Study material: Begin

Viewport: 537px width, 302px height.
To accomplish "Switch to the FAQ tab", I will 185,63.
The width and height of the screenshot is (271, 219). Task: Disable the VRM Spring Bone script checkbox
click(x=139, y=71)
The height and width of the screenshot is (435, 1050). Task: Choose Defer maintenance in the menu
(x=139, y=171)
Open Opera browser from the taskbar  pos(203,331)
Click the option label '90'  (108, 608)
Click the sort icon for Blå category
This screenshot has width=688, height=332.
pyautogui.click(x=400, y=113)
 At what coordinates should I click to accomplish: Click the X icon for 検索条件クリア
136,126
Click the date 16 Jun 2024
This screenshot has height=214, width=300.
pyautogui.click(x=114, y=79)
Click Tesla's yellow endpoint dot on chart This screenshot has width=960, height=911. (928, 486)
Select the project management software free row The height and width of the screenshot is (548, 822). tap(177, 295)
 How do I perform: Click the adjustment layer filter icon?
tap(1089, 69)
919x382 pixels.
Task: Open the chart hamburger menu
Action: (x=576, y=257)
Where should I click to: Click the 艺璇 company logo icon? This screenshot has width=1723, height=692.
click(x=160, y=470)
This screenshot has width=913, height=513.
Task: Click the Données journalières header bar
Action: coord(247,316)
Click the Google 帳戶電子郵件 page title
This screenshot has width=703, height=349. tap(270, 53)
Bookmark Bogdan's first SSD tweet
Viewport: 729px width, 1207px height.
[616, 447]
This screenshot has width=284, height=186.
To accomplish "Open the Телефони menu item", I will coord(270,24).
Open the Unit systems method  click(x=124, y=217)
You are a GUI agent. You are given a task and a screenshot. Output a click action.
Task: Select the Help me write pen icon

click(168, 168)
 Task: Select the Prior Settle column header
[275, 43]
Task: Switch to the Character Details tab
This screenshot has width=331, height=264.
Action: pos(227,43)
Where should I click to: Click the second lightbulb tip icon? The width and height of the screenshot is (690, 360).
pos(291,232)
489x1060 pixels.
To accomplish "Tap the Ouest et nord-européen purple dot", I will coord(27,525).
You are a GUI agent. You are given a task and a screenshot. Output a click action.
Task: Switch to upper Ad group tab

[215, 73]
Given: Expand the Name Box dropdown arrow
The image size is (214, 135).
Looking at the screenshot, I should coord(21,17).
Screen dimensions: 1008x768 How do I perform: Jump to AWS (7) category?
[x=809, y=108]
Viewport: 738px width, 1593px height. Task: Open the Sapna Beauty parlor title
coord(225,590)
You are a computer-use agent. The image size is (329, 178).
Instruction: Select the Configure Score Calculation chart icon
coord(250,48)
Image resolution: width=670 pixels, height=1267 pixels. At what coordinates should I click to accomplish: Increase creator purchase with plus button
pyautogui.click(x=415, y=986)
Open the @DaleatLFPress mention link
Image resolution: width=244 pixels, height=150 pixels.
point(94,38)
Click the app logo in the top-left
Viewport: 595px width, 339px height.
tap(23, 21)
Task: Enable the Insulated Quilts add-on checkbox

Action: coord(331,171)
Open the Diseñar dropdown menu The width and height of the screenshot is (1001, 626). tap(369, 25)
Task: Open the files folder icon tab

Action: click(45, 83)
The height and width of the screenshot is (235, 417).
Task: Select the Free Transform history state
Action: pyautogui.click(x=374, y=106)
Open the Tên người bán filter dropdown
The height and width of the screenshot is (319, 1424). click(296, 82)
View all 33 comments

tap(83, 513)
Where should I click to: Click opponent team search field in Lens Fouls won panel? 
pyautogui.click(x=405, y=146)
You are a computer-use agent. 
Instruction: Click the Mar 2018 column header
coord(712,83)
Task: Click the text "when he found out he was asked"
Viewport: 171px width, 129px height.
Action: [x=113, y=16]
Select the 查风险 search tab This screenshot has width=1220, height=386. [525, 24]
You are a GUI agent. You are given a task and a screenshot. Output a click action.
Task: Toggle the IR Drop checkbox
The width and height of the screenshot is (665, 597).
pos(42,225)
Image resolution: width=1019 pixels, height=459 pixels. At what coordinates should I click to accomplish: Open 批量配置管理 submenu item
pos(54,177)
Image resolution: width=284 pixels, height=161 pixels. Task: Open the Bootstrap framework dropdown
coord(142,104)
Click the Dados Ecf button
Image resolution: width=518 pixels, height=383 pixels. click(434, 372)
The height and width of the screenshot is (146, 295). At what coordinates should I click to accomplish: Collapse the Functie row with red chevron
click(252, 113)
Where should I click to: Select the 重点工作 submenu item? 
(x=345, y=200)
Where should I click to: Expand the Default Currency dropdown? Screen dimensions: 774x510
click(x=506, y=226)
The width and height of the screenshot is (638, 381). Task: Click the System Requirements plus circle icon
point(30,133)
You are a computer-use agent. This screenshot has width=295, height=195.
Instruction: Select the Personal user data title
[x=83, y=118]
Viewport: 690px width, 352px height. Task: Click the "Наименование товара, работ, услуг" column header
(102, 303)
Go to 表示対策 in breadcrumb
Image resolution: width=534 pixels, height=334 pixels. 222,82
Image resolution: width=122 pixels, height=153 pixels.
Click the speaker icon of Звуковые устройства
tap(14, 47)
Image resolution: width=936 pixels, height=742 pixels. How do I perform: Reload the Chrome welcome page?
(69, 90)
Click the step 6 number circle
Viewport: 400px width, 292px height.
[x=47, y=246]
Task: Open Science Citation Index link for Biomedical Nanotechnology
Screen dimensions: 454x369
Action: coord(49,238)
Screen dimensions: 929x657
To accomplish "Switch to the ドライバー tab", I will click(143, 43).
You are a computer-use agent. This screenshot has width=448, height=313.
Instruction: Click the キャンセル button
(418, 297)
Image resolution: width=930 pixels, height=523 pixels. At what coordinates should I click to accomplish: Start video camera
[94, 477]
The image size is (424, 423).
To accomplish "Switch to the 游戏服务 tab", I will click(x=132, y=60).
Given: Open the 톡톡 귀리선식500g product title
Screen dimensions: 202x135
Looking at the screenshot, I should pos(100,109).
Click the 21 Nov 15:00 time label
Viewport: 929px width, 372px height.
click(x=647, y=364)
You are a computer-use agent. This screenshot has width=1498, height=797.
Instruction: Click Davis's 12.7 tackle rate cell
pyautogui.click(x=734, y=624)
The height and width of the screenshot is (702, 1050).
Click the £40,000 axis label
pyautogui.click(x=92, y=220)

Study material: End

The task >>
For this exercise, please copy exactly the lines of the material above from its first line through the line where "Open the Unit" appears.

Output of the task >>
Viewport: 537px width, 302px height.
To accomplish "Switch to the FAQ tab", I will 185,63.
The width and height of the screenshot is (271, 219). Task: Disable the VRM Spring Bone script checkbox
click(x=139, y=71)
The height and width of the screenshot is (435, 1050). Task: Choose Defer maintenance in the menu
(x=139, y=171)
Open Opera browser from the taskbar  pos(203,331)
Click the option label '90'  (108, 608)
Click the sort icon for Blå category
This screenshot has width=688, height=332.
pyautogui.click(x=400, y=113)
 At what coordinates should I click to accomplish: Click the X icon for 検索条件クリア
136,126
Click the date 16 Jun 2024
This screenshot has height=214, width=300.
pyautogui.click(x=114, y=79)
Click Tesla's yellow endpoint dot on chart This screenshot has width=960, height=911. (928, 486)
Select the project management software free row The height and width of the screenshot is (548, 822). tap(177, 295)
 How do I perform: Click the adjustment layer filter icon?
tap(1089, 69)
919x382 pixels.
Task: Open the chart hamburger menu
Action: (x=576, y=257)
Where should I click to: Click the 艺璇 company logo icon? This screenshot has width=1723, height=692.
click(x=160, y=470)
This screenshot has width=913, height=513.
Task: Click the Données journalières header bar
Action: coord(247,316)
Click the Google 帳戶電子郵件 page title
This screenshot has width=703, height=349. tap(270, 53)
Bookmark Bogdan's first SSD tweet
Viewport: 729px width, 1207px height.
[616, 447]
This screenshot has width=284, height=186.
To accomplish "Open the Телефони menu item", I will coord(270,24).
Open the Unit systems method  click(x=124, y=217)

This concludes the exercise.